Could you give again exactly, and only, the lines from the one holding "This screenshot has height=503, width=800." through the end of the data, both ends included, with pictures left out?

========================================================================

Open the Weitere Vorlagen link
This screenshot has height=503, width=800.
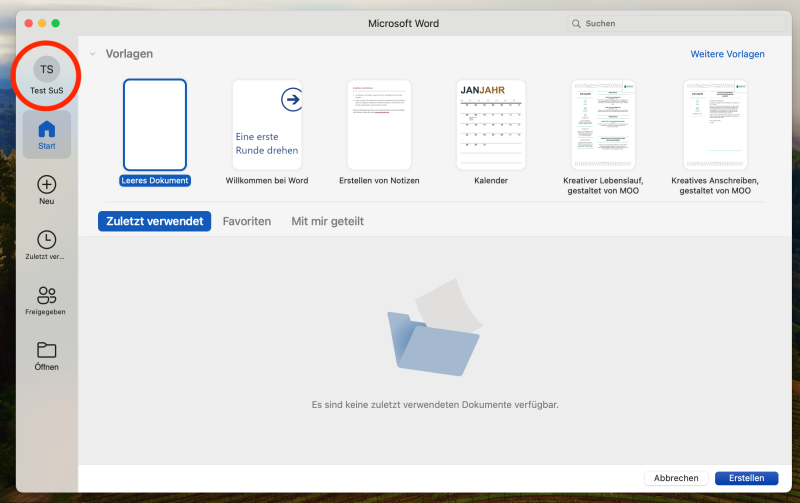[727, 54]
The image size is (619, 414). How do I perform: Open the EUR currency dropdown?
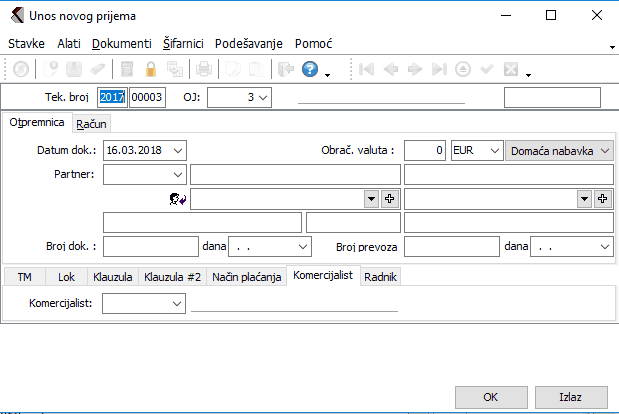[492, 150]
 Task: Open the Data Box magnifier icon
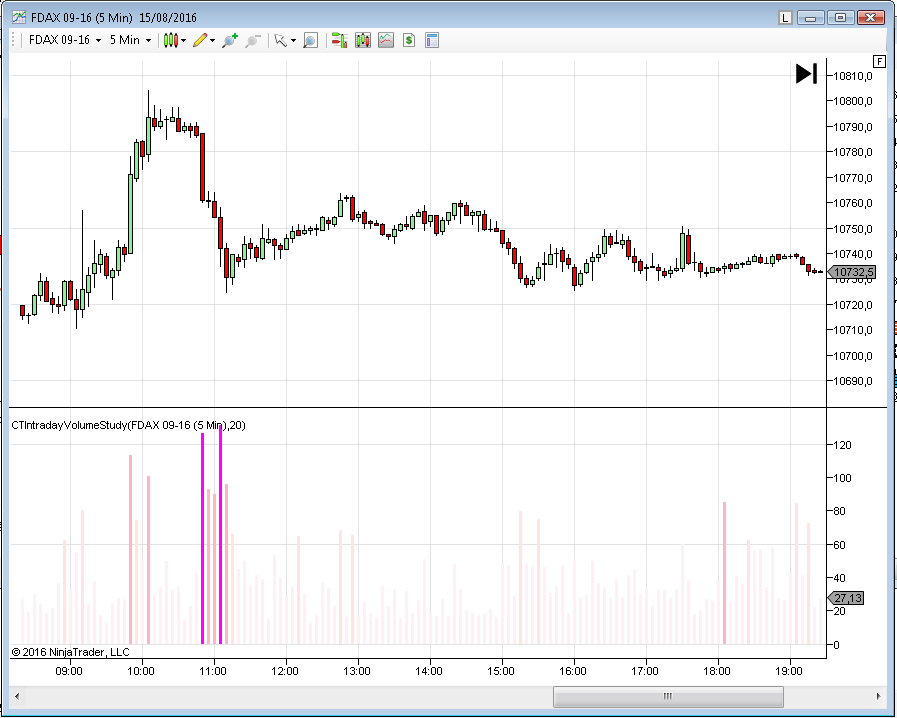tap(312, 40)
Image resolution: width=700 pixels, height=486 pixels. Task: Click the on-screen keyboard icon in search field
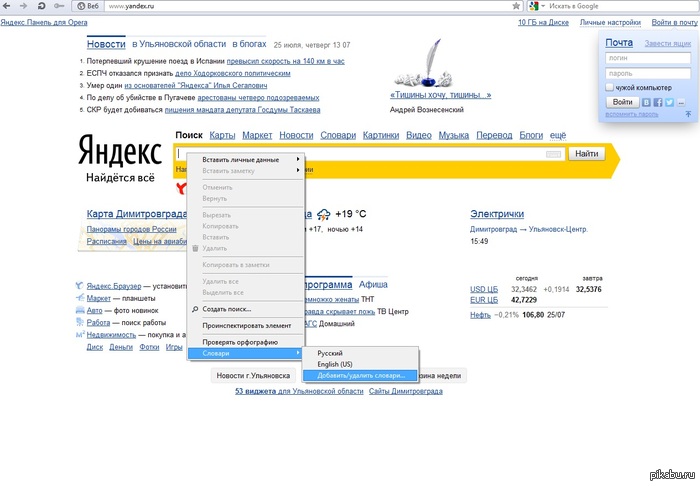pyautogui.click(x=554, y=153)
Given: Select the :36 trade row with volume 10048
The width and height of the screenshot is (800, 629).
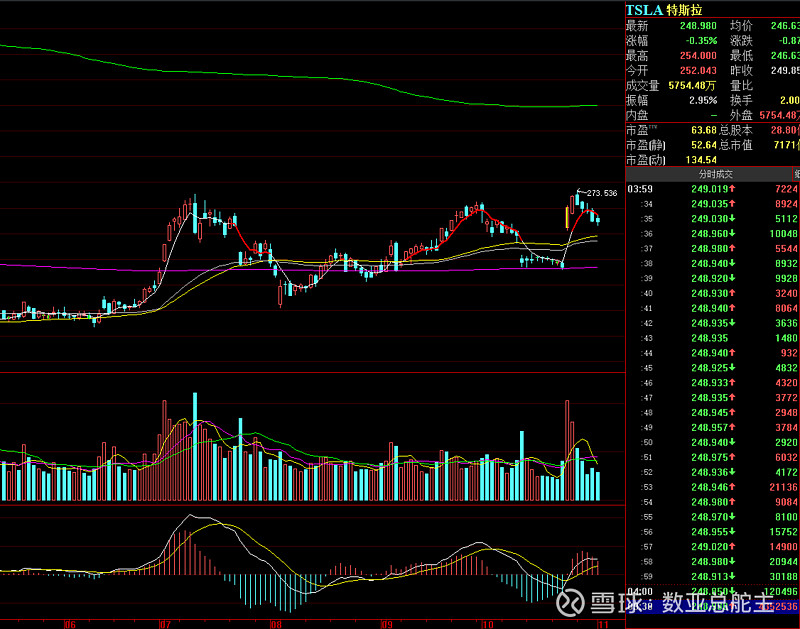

========================================================================

- **Answer to the exercise**:
This screenshot has height=503, width=800.
[727, 54]
The image size is (619, 414). How do I perform: Open the EUR currency dropdown?
[492, 150]
 Task: Open the Data Box magnifier icon
tap(312, 40)
Image resolution: width=700 pixels, height=486 pixels. Task: Click the on-screen keyboard icon in search field
pyautogui.click(x=554, y=153)
Given: Select the :36 trade row with volume 10048
The width and height of the screenshot is (800, 629).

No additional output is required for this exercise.